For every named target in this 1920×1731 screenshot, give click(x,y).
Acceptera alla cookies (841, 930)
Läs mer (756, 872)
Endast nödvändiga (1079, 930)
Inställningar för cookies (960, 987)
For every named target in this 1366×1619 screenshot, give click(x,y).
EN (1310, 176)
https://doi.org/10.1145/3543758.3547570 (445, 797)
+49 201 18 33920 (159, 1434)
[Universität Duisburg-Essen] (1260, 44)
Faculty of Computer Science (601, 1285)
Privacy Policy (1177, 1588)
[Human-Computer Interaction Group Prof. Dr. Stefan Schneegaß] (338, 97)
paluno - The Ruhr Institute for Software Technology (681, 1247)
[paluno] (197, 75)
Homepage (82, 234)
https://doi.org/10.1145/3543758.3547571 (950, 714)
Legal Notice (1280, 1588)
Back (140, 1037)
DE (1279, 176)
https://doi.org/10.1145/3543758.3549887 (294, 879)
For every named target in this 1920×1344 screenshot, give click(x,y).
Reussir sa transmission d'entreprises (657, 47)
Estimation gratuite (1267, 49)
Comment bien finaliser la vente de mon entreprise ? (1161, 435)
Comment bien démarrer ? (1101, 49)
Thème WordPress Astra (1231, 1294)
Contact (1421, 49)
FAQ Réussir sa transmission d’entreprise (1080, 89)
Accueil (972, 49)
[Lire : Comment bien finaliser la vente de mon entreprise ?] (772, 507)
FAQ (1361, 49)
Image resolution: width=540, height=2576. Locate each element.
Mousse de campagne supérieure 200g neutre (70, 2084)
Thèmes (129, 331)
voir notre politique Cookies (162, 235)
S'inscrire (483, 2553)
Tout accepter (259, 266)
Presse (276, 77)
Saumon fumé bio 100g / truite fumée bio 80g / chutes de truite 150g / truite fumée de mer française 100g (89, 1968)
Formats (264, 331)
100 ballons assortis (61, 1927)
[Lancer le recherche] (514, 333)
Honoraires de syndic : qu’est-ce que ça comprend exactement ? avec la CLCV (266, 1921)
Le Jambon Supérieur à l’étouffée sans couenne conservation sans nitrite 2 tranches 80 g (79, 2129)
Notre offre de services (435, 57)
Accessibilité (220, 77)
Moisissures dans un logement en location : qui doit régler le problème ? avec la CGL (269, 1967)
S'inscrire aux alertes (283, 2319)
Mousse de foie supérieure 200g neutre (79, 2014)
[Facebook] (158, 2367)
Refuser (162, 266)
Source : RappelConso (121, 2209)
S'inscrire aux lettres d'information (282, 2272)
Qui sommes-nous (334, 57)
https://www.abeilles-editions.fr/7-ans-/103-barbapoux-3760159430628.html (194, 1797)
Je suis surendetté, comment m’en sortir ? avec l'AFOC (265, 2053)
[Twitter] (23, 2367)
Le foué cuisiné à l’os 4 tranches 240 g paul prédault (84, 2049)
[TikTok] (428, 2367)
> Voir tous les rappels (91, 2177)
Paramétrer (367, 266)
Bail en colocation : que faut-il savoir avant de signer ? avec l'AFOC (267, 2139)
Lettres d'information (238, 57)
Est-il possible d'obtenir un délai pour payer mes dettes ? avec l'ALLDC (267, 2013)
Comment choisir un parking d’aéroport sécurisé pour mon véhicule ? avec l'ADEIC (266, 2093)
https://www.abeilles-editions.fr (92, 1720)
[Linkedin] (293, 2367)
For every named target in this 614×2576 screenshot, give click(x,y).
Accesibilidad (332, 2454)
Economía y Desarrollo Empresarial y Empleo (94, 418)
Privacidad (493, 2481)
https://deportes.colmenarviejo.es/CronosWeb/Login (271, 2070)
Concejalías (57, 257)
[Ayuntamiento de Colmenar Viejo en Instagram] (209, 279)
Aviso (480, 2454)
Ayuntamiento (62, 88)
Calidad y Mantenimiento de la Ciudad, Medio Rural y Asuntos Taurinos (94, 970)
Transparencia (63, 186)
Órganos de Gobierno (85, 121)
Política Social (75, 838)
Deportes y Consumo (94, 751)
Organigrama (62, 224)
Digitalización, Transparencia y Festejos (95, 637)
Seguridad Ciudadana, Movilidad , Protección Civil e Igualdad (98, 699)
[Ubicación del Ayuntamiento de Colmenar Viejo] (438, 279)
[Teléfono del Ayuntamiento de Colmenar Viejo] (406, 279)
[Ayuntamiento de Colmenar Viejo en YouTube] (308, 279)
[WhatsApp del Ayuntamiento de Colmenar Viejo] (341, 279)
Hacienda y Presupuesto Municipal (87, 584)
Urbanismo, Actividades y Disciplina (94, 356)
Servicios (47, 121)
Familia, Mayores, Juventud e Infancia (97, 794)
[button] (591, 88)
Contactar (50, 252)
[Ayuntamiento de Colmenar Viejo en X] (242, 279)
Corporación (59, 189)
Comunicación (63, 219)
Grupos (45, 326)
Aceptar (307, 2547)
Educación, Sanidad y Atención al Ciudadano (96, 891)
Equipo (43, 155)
_ _ _ _ _
## EXERCISE REQUIREMENTS
Work out how many lines of the material contain the word "pour" and answer with that number only.

## COMPLETED TASK
2